La structure de coûts de Patch est on ne peut plus maigre. Dans chacune des communautés où le site est présent, un seul journaliste-éditeur est chargé de recueillir l'information, d'écrire les textes, de prendre les photos et de réaliser des vidéos. Le professionnel - qui travaille à partir de son domicile pour un salaire de 35 000$ à 45 000$ - recourt à des pigistes au besoin.

AOL mise sur les petits annonceurs locaux pour générer des recettes publicitaires. À ce jour, Patch ne dégagerait aucun profit.

«Leurs coûts d'exploitation sont très bas, mais leurs revenus le sont aussi, explique Bill Grueskin, doyen responsable de l'enseignement à la Columbia University Graduate School of Journalism de New York. Mais il faut leur donner du temps: ça fait seulement quelques mois qu'ils sont en activité à une telle échelle.»

Montée rapide

Il faut dire que les choses peuvent exploser - ou s'effondrer - très vite dans le secteur de l'information internet. Le Huffington Post, par exemple, est parti du néant en 2005 pour devenir un média hautement crédible aux États-Unis, consulté par 25 millions de visiteurs uniques tous les mois.

Le site, intimement lié au Parti démocrate, a atteint la profitabilité pour la première fois en 2010. Il devrait générer des revenus de 50 millions cette année et de 100 millions l'an prochain avec des marges bénéficiaires de 30%, a indiqué hier Arthur Minson, chef des finances d'AOL, pendant une téléconférence.

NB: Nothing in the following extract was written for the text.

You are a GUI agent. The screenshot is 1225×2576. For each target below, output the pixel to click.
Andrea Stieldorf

Au fil des ans, de nombreuses vedettes de la politique et des arts, de Barack Obama à Madonna, ont signé des textes sur le blogue du Huffington Post. La fondatrice est elle-même devenue une commentatrice politique très demandée aux États-Unis. En plus de s'enrichir considérablement, Arianna Huffington deviendra présidente et rédactrice en chef du nouveau groupe médiatique d'AOL, qui inclut notamment les sites Engadget, TechCrunch, Patch, Seed et MapQuest.

Une fois la fusion entamée, les sites d'AOL attireront 117 millions de visiteurs uniques par mois aux États-Unis et 270 millions dans le monde, selon l'entreprise. Le principal défi sera de générer un flux croissant de revenus publicitaires, au fur et à mesure que les annonceurs délaisseront les médias imprimés traditionnels.

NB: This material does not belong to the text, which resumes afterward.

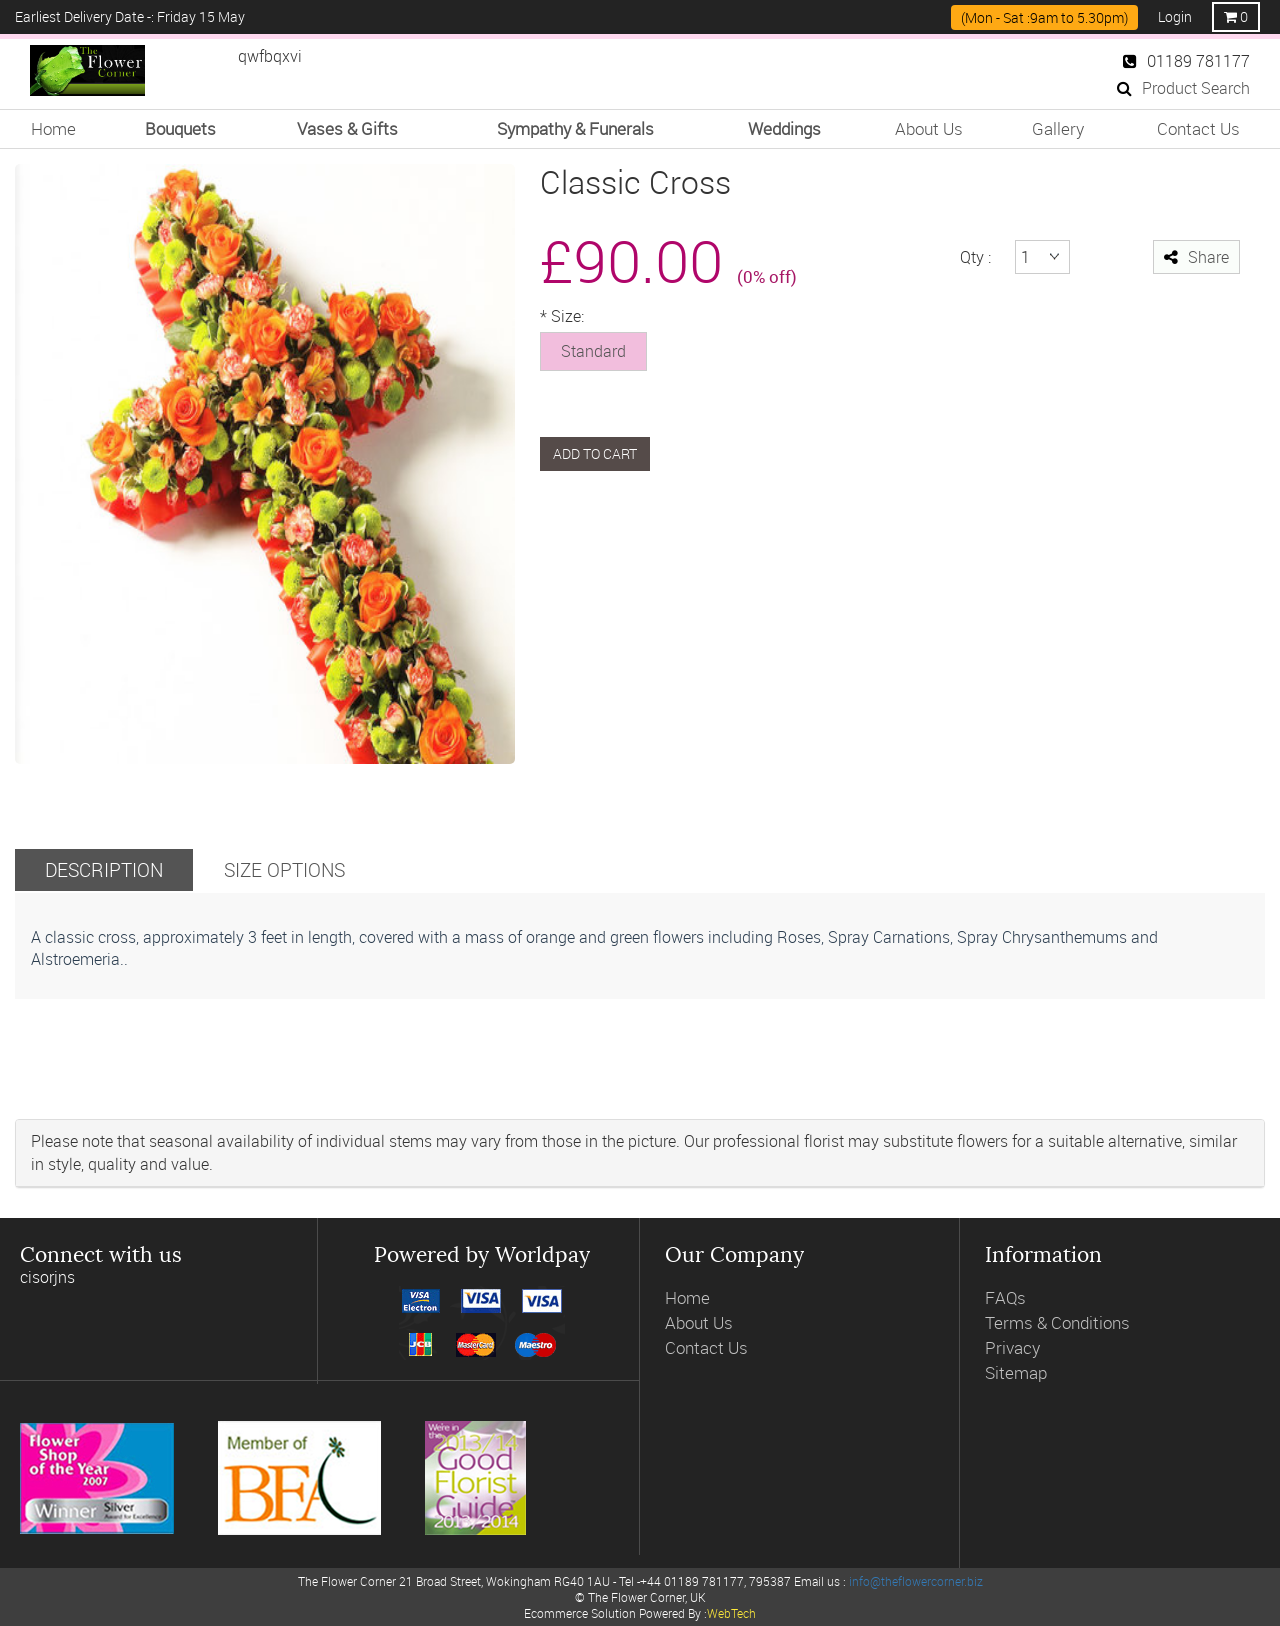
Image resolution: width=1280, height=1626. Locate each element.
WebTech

Le Huffington Post a déjà réussi à lier des alliances commerciales avec de grosses corporations, dont Coca Cola et Johnson&Johnson. L'alliance avec AOL permettra d'accélérer la cadence, espère Arianna Huffington. «C'est comme débarquer d'un train à haute vitesse pour monter à bord d'un avion supersonique», a-t-elle dit aux analystes financiers.

La transaction, finalisée avant-hier au Cowboys Stadium d'Arlington pendant le Super Bowl, a lieu après à peine un mois de pourparlers entre les deux parties. AOL allongera 300 millions en argent et le reste en actions pour mettre la main sur le site.

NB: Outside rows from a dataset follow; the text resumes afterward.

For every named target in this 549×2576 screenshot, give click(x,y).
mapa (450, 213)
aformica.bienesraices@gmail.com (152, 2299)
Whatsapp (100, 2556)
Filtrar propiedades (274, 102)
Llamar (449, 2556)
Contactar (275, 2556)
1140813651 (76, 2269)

L'annonce survient à peine une semaine après qu'AOL eut fait état d'une baisse de 26% de ses revenus totaux au quatrième trimestre de 2010, à 596 millions US. Les recettes publicitaires des différents sites du groupe ont enregistré une chute encore plus marquée - 29% - tandis que son secteur traditionnel d'abonnements à l'internet téléphonique a continué de perdre des plumes.

Le même jour, New York Times Co., qui publie le prestigieux quotidien, annonçait une chute de 26% de ses profits en raison d'une baisse de ses recettes publicitaires et de son tirage.

Les investisseurs d'AOL ont réagi quelque peu négativement au rachat d'Huffington Post, la plus importante transaction du groupe depuis son divorce d'avec Time Warner. Le titre a perdu 3,4% hier à la Bourse de New York, à 21,19$US. L'action a reculé de près de 11% depuis le début de l'année.